### EXERCISE DATA ###

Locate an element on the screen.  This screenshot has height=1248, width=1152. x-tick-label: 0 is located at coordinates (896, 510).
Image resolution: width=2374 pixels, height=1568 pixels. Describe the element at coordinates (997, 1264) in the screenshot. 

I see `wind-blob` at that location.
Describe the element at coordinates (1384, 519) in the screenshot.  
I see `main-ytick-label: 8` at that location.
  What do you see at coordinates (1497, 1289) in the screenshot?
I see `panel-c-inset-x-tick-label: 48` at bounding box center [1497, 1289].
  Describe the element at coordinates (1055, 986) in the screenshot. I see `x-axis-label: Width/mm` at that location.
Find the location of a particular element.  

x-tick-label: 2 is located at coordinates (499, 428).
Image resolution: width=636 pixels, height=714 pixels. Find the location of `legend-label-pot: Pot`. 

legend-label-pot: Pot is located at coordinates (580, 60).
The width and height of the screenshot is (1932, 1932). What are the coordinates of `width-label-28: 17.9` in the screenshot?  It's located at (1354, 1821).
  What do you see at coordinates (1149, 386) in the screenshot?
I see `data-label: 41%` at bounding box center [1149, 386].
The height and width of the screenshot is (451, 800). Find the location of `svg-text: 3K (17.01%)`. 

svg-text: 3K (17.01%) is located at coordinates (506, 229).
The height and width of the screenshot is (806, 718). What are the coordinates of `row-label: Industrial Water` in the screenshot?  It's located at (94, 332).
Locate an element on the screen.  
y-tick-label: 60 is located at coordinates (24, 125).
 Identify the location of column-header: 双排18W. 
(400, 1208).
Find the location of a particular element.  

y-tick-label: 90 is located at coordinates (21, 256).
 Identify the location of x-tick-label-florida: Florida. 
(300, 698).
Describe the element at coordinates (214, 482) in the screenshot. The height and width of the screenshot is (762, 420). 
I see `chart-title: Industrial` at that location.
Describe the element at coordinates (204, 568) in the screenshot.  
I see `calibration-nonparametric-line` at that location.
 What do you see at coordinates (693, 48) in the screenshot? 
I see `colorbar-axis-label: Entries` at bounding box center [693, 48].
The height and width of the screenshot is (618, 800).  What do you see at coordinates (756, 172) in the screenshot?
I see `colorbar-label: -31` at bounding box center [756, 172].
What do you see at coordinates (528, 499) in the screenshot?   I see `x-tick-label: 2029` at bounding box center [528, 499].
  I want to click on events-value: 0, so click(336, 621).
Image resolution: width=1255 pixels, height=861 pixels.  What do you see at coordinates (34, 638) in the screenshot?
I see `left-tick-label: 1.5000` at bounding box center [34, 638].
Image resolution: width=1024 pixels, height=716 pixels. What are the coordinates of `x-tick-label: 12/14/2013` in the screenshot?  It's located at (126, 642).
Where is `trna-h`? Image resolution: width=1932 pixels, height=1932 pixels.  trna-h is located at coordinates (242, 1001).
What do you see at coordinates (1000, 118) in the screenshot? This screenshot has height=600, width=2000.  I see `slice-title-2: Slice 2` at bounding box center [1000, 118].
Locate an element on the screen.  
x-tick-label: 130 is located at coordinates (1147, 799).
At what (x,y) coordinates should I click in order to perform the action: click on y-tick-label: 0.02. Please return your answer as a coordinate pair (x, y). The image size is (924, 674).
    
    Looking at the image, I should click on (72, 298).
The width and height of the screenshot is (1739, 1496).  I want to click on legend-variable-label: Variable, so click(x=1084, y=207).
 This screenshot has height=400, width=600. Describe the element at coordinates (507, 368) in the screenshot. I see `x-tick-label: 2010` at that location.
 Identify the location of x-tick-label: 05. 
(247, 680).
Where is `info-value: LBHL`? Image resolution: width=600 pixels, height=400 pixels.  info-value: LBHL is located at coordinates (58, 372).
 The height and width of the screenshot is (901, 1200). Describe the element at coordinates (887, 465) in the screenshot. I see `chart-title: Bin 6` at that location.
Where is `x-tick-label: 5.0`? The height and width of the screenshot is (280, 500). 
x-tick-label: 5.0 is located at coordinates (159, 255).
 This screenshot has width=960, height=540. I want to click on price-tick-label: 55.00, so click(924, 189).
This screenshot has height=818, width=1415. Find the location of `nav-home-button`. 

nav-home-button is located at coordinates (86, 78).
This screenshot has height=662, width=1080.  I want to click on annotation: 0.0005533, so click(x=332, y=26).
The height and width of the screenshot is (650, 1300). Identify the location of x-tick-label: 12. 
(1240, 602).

###

-- THE PROBLEM --
Find every line in the records above that contains the string "value", and copy each such line.

-- EXERCISE SOLUTION --
  I want to click on events-value: 0, so click(336, 621).
Where is `info-value: LBHL`? Image resolution: width=600 pixels, height=400 pixels.  info-value: LBHL is located at coordinates (58, 372).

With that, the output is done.